DATASET ->
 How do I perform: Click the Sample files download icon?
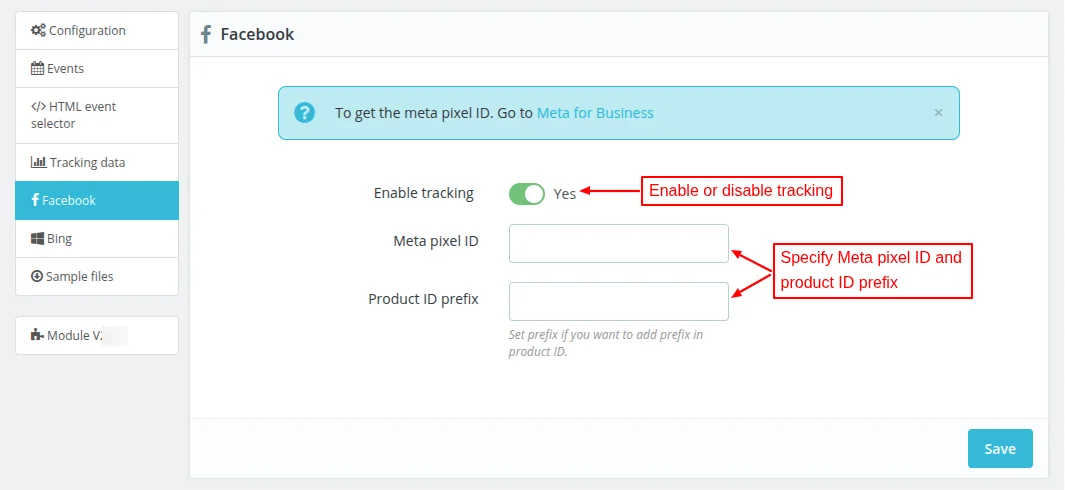pyautogui.click(x=37, y=276)
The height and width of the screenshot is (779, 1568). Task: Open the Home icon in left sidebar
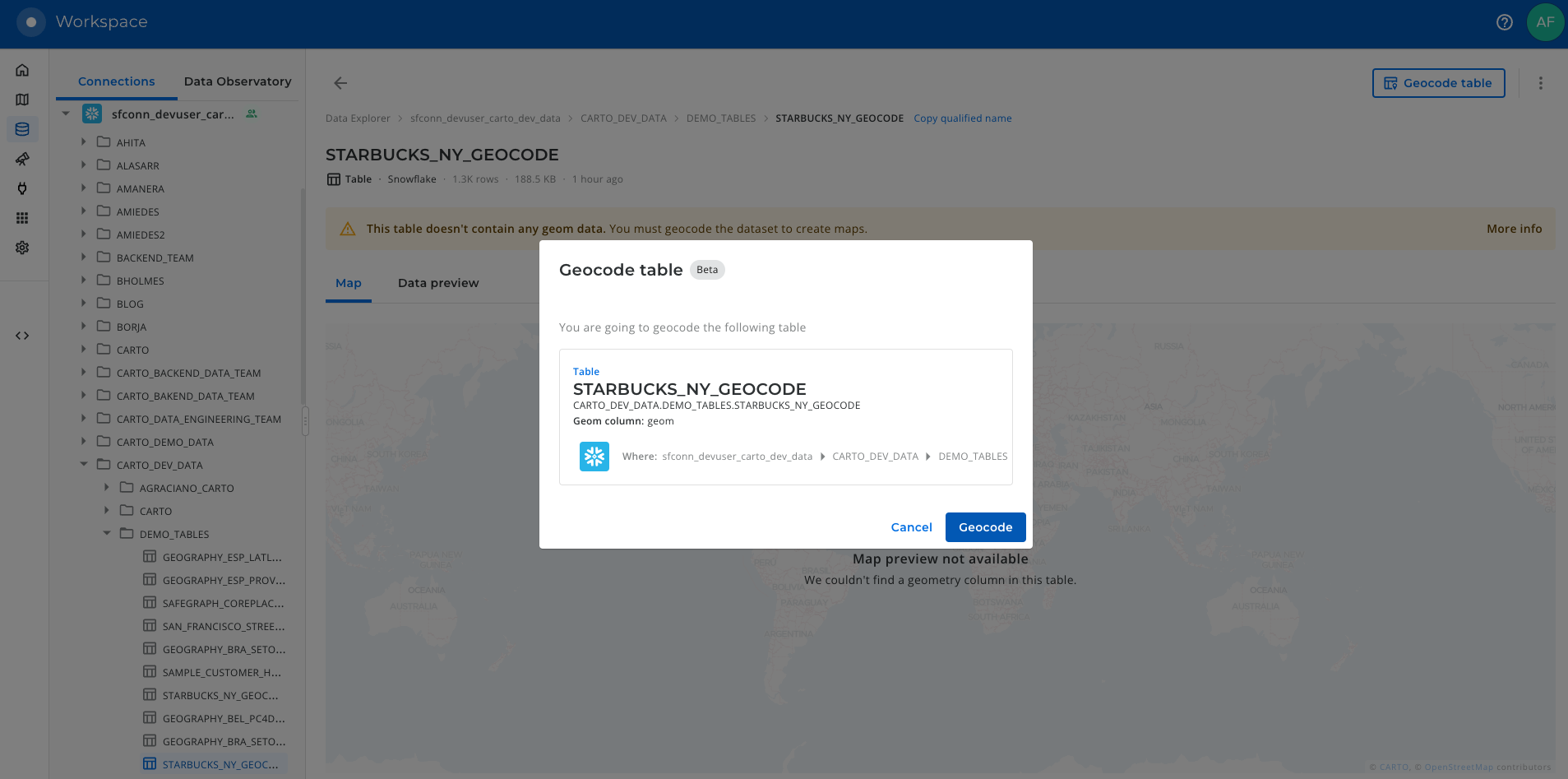click(22, 70)
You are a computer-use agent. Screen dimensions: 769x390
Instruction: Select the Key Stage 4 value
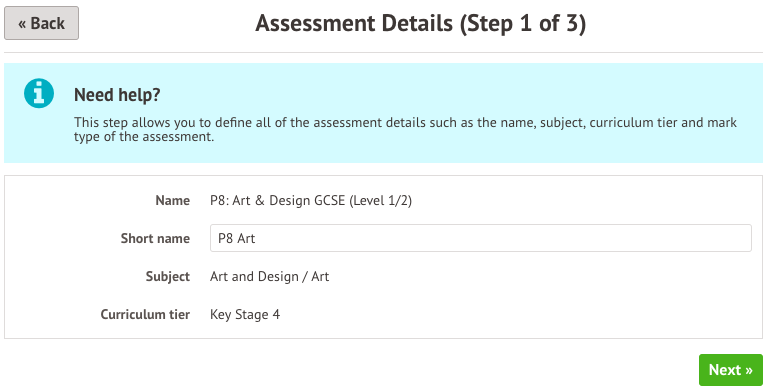click(x=245, y=314)
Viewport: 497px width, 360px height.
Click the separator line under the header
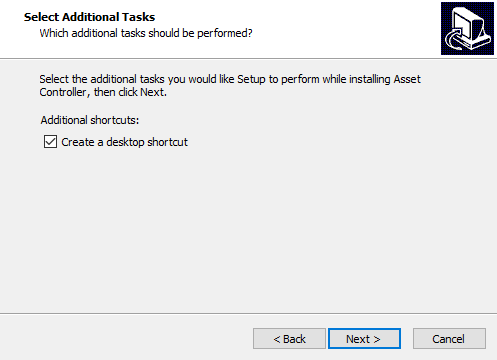pos(248,59)
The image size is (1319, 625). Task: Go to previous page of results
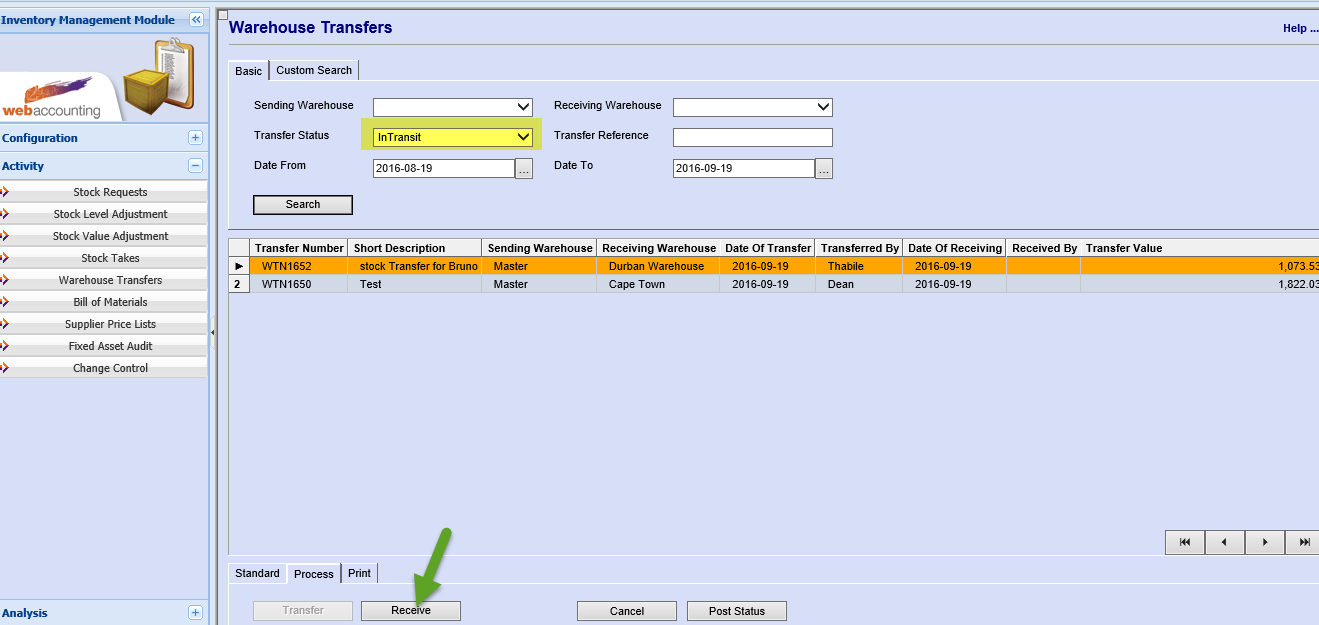coord(1225,542)
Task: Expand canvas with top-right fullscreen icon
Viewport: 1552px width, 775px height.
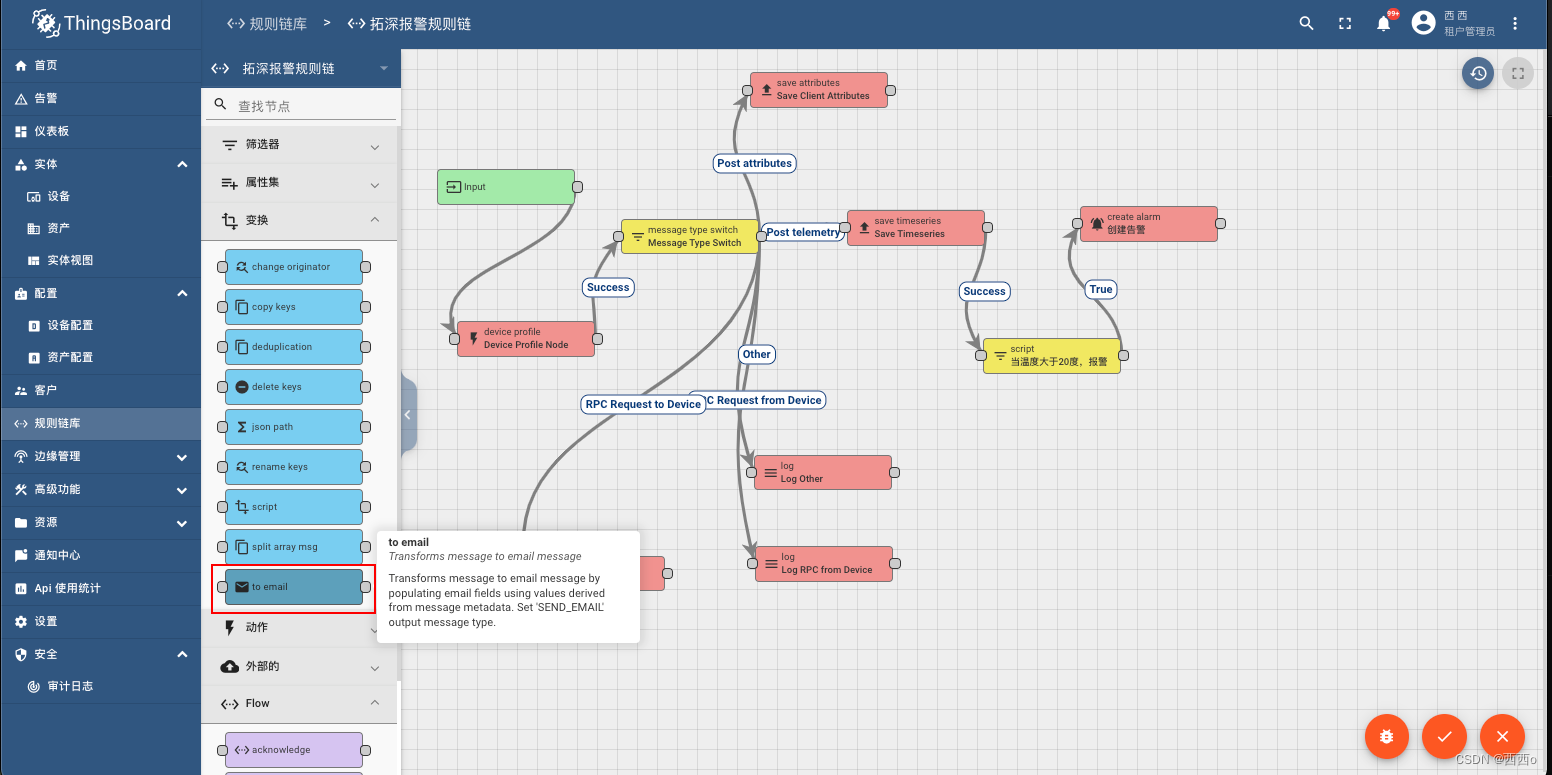Action: pos(1518,73)
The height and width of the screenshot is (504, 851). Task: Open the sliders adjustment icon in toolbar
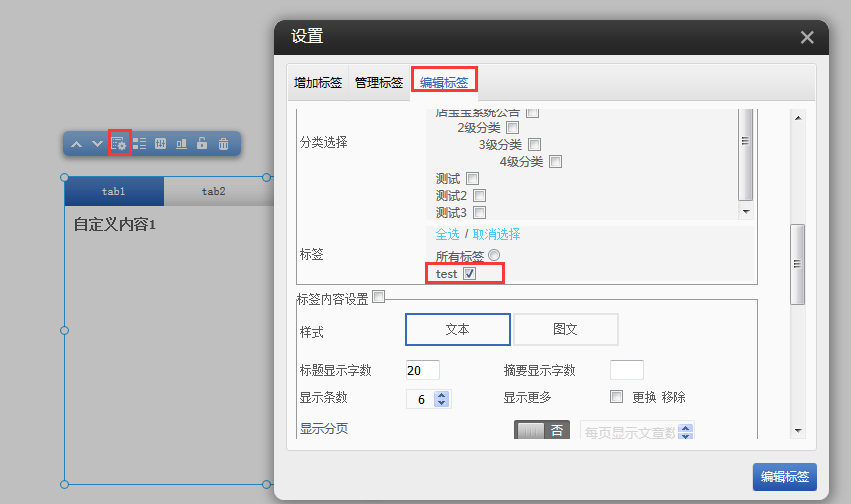(160, 144)
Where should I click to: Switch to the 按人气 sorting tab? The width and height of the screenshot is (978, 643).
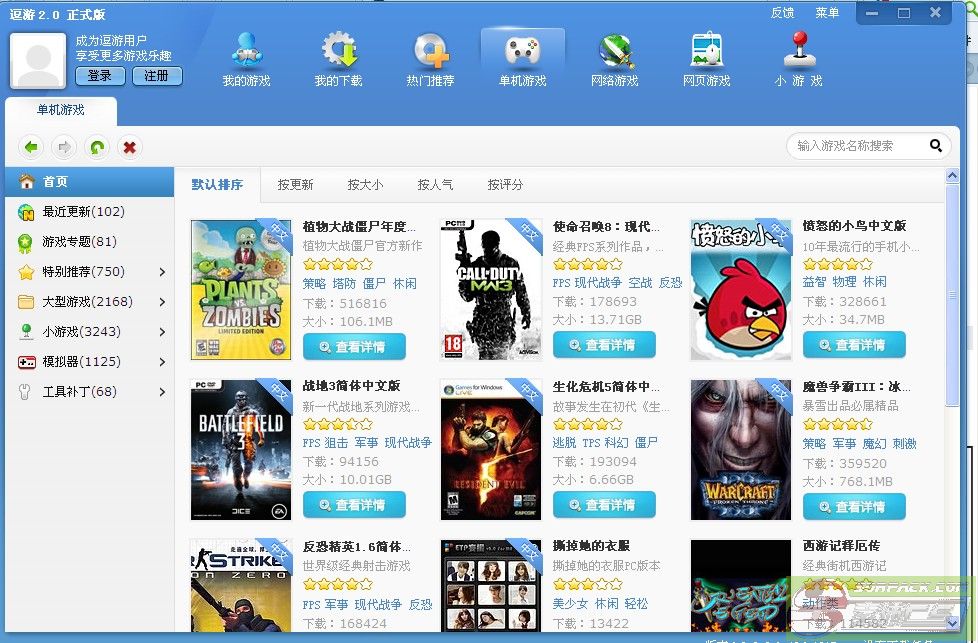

YOUR OBJECTIVE ->
Reproduce verbatim every line starting at the line that holds "Click the separator line under the header" and ending with the final line of the data; omit the pictures.

RESULT OF THIS TASK ->
Click the separator line under the header
pos(248,59)
The image size is (1319, 625). Task: Go to previous page of results
coord(1225,542)
Task: Expand canvas with top-right fullscreen icon
Viewport: 1552px width, 775px height.
Action: pos(1518,73)
The height and width of the screenshot is (504, 851). Task: Open the sliders adjustment icon in toolbar
(160, 144)
Where should I click to: Switch to the 按人气 sorting tab? The width and height of the screenshot is (978, 643).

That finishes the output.